Xenograft tumor model and xenogen bioluminescence imaging

The HCT116-Luc cell line, which stably expresses firefly luciferase, was generated as previously described (19,21). Animal use and care were carried out according to the protocol guidelines approved by the Institutional Animal Care and Use Committee. Athymic nude mice (female, 4–6 weeks old, ~20 g body weight, n=5/group; Harlan SD, Indianapolis, IN, USA) were used. HCT116-Luc cells were harvested and resuspended in PBS to a final density of 2×107 cells/ml. Cells (1×106) were injected subcutaneously into the flanks of the mice. At 1 week post injection, PPD was administered (30 mg/kg) through an i.p. injection once every 2 days for 3 week.

For whole body bioluminescence imaging, animals were anesthetized with isoflurane attached to a nose-cone mask within the Xenogen IVIS 200 imaging system after implantion for 1 week. Mice were injected (i.p.) with D-Luciferin sodium salt (Gold BioTechnology, St. Louis, MO, USA) at 100 mg/kg in 0.1 ml sterile PBS. The pseudo-images were obtained by superimposing the emitted light over the grayscale images of the animal. Quantitative analysis was carried out with Xenogen’s Living Image V2.50.1 software as described (13,19). Animals were sacrificed after 3 weeks, and tumor samples were retrieved for histologic examination.

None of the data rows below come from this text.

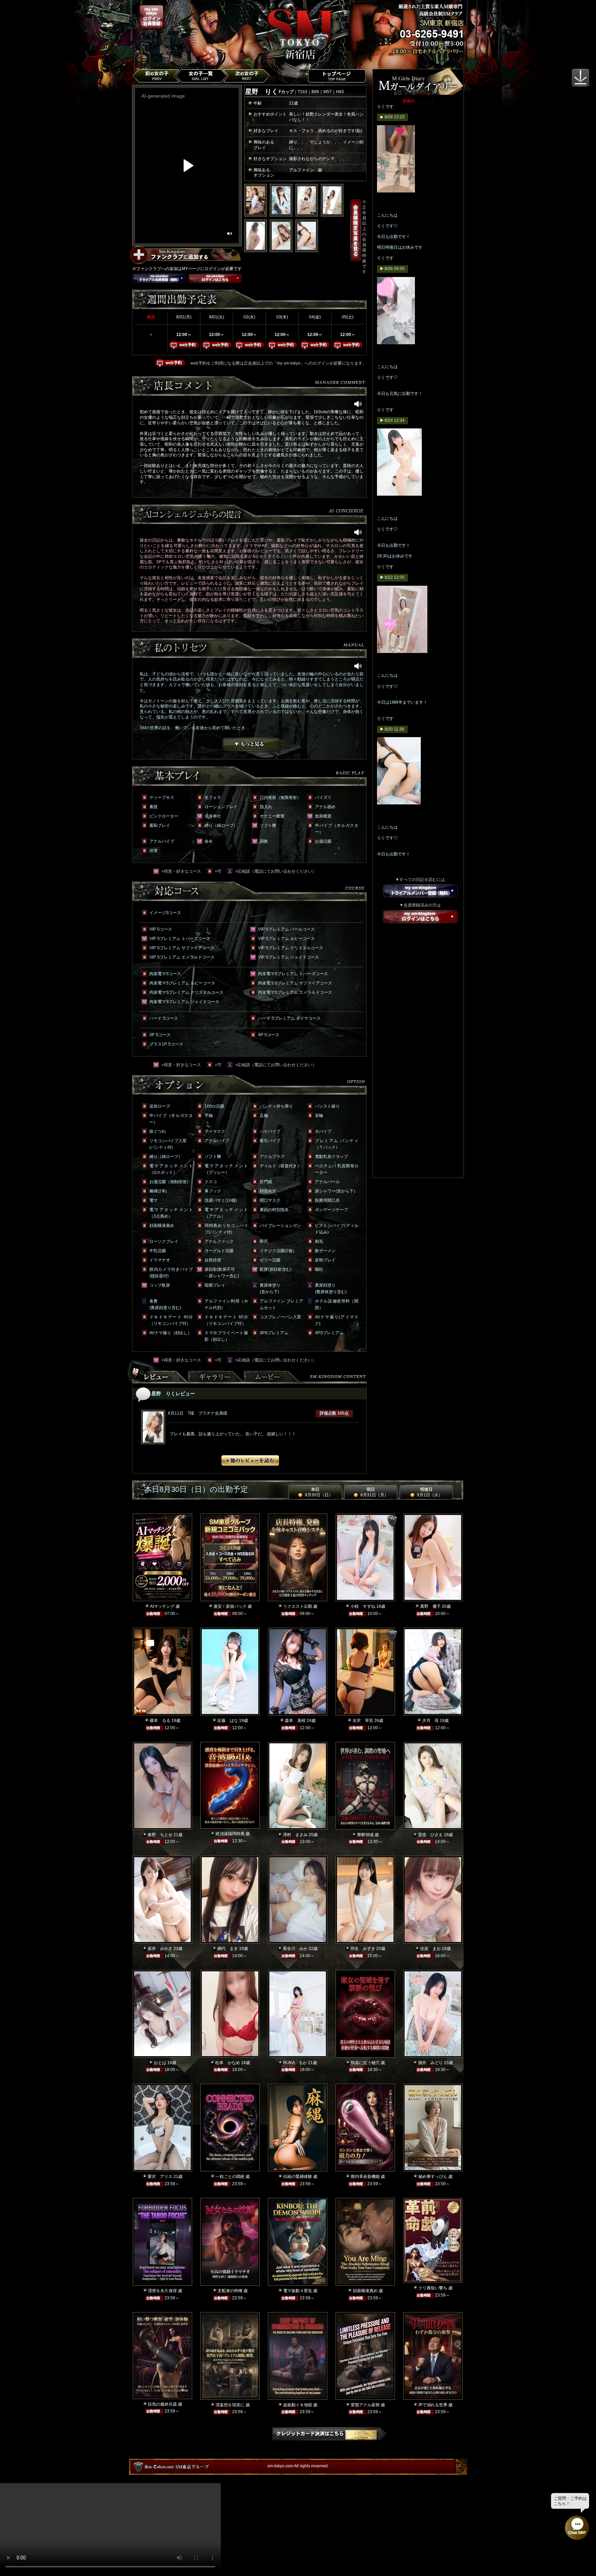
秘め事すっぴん (432, 2176)
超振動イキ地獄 (297, 2404)
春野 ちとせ (160, 1834)
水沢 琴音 (362, 1720)
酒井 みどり (430, 2062)
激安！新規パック (230, 1606)
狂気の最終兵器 (162, 2404)
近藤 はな (227, 1720)
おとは (160, 2062)
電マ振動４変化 (297, 2290)
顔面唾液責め (365, 2290)
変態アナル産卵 (365, 2404)
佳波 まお (430, 1948)
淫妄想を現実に (230, 2404)
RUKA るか (295, 2062)
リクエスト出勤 (297, 1606)
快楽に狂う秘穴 (365, 2062)
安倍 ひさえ (430, 1834)
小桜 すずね (362, 1606)
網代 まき (227, 1948)
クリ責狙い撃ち (432, 2288)
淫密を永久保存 (162, 2290)
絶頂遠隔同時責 (230, 1833)
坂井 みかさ (160, 1948)
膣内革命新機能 (365, 2176)
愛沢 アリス (160, 2176)
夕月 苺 (430, 1720)
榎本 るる (160, 1720)
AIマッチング (162, 1606)
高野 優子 (430, 1606)
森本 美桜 (295, 1720)
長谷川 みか (295, 1948)
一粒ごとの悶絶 (230, 2176)
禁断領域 (365, 1834)
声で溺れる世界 (432, 2404)
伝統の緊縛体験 (297, 2176)
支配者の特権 (230, 2290)
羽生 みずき (362, 1948)
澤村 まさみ (295, 1834)
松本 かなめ (227, 2062)
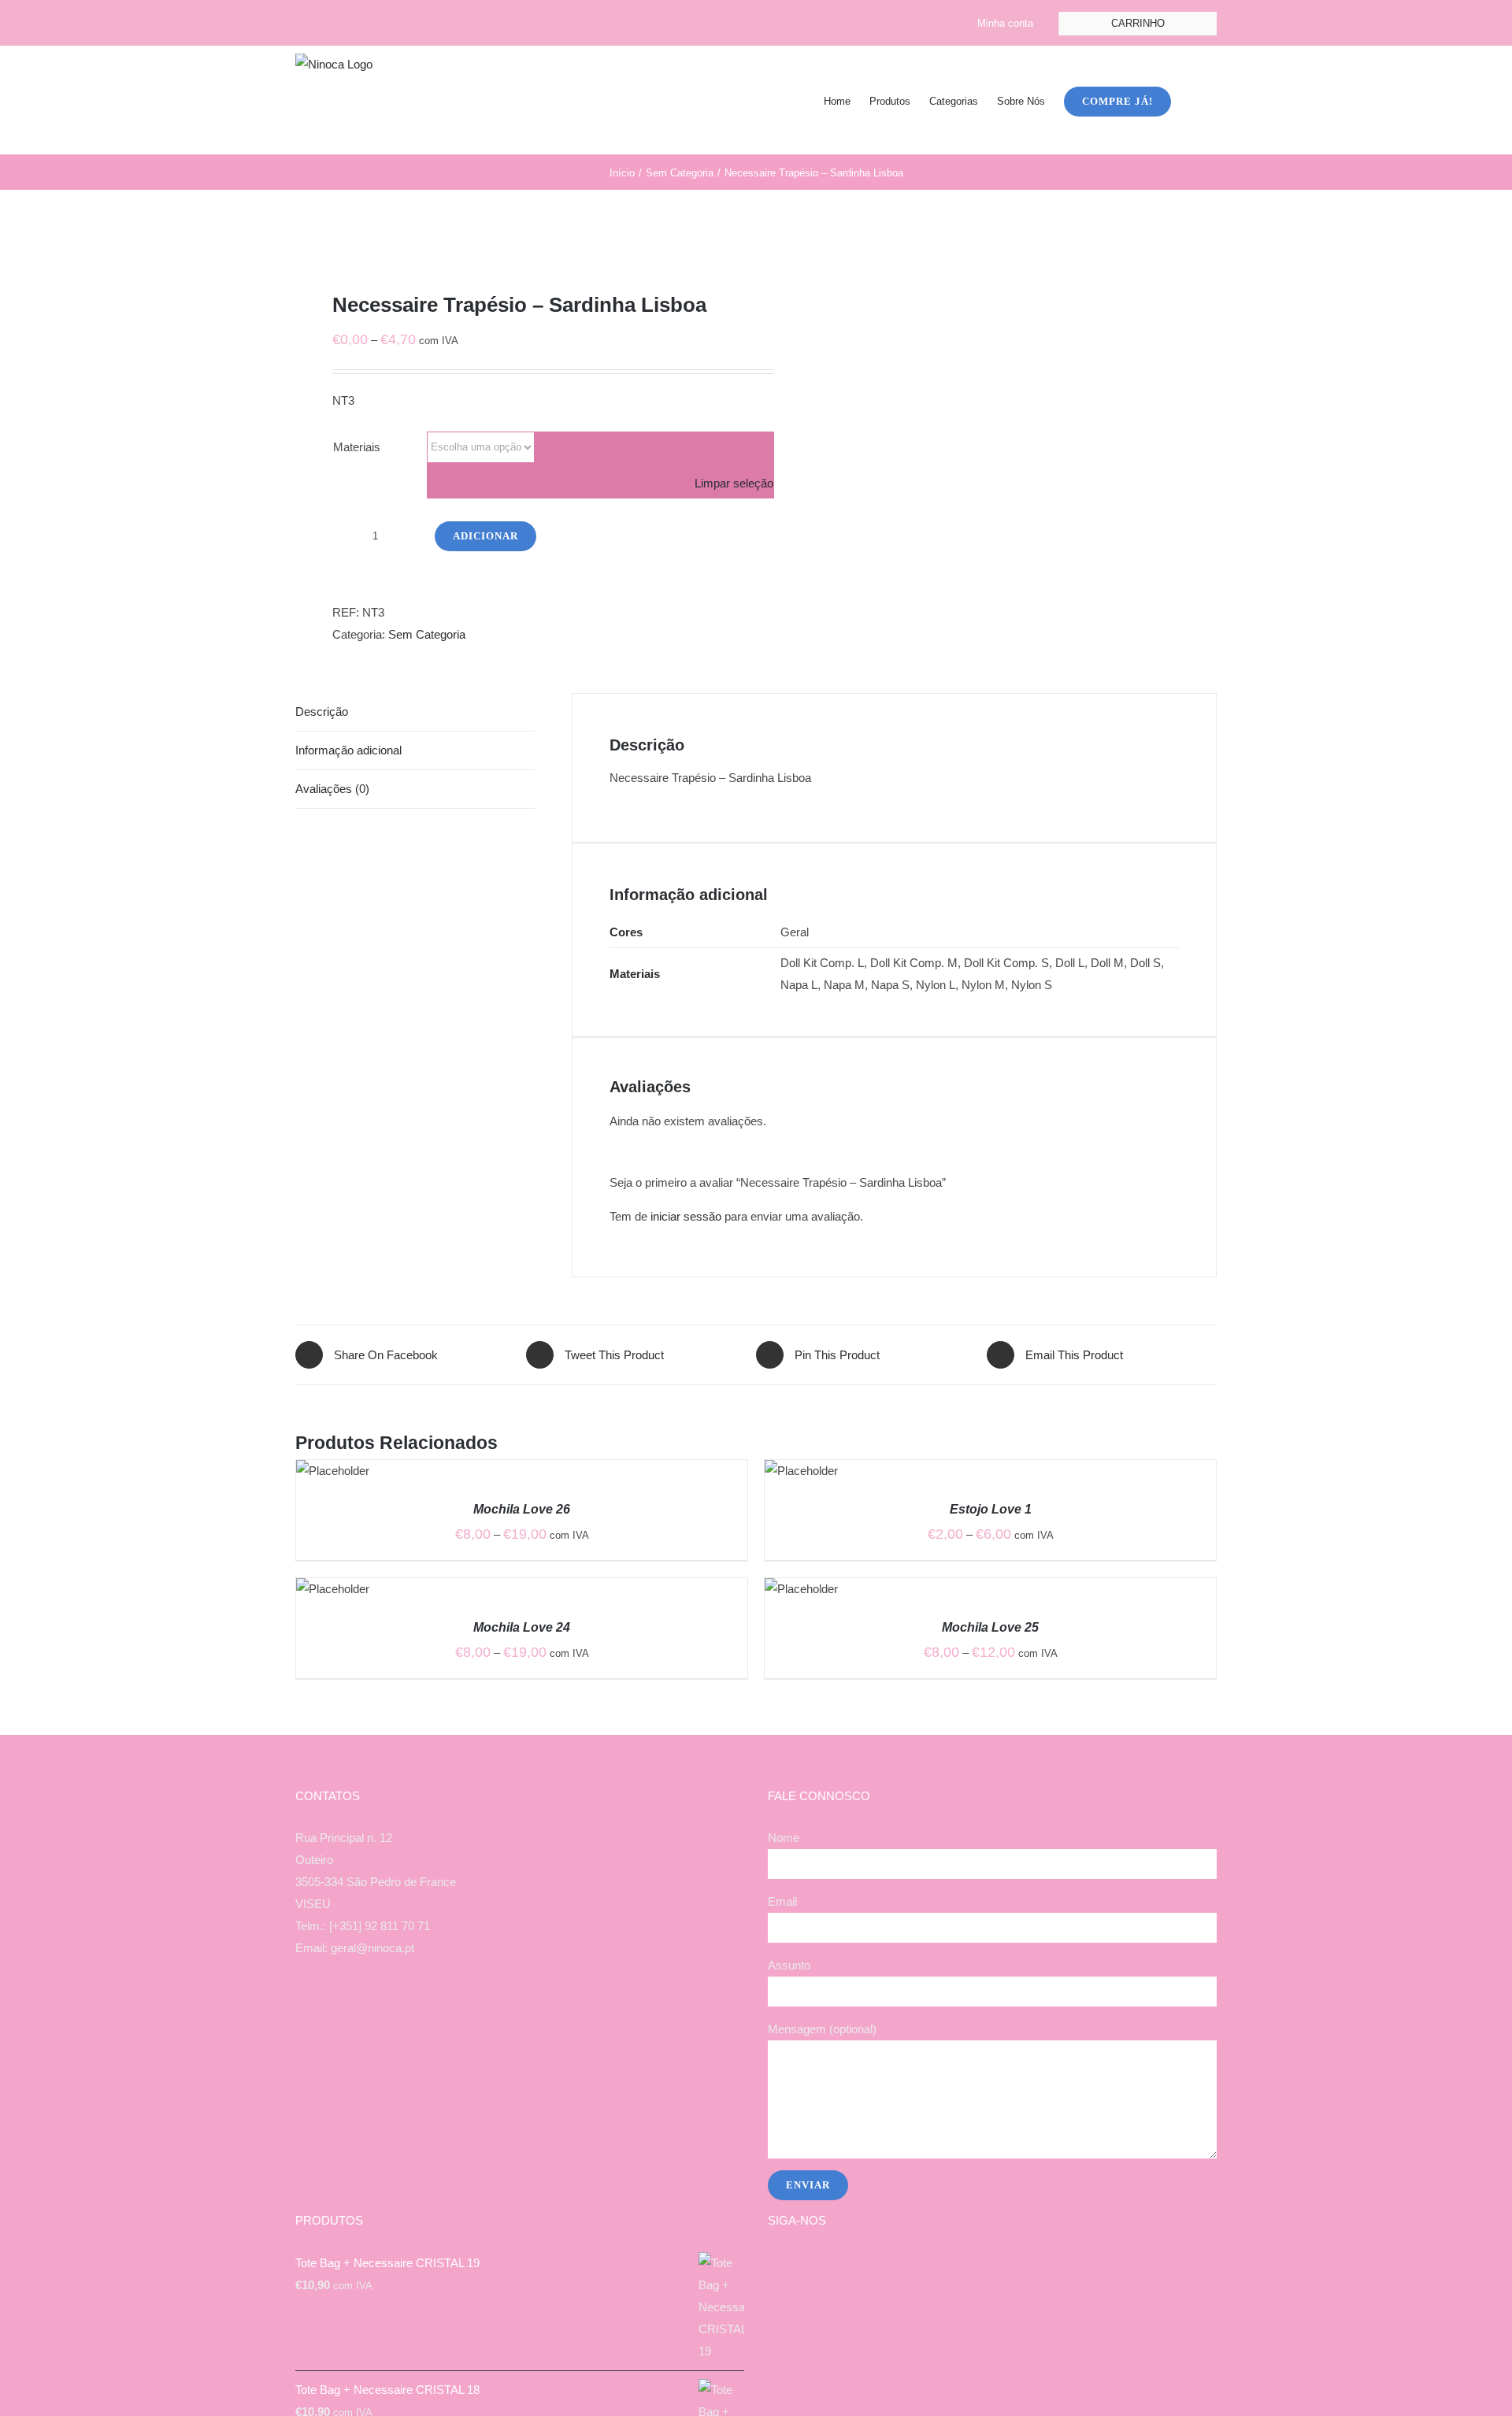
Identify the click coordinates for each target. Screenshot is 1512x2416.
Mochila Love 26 (521, 1509)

Histologic evaluation and immunohistochemical staining

Retrieved tumor tissues were fixed in 10% formalin and embedded in paraffin. Serial sections of the embedded specimens were stained with hematoxylin and eosin. Paraffin-embedded sections were deparaffinized and then rehydrated in a graduated manner. The deparaffinized samples were subjected to antigen retrieval and fixation. Slides were blocked and probed with an antiproliferating cell nuclear antigen (PCNA) antibody (Santa Cruz Biotechnology, Inc., Santa Cruz, CA, USA), followed by incubation with the anti-mouse IgG-biotin secondary antibody. Finally, sections were incubated with HRP-streptavidin and visualized by 3,3′-diaminobenzidine staining (22).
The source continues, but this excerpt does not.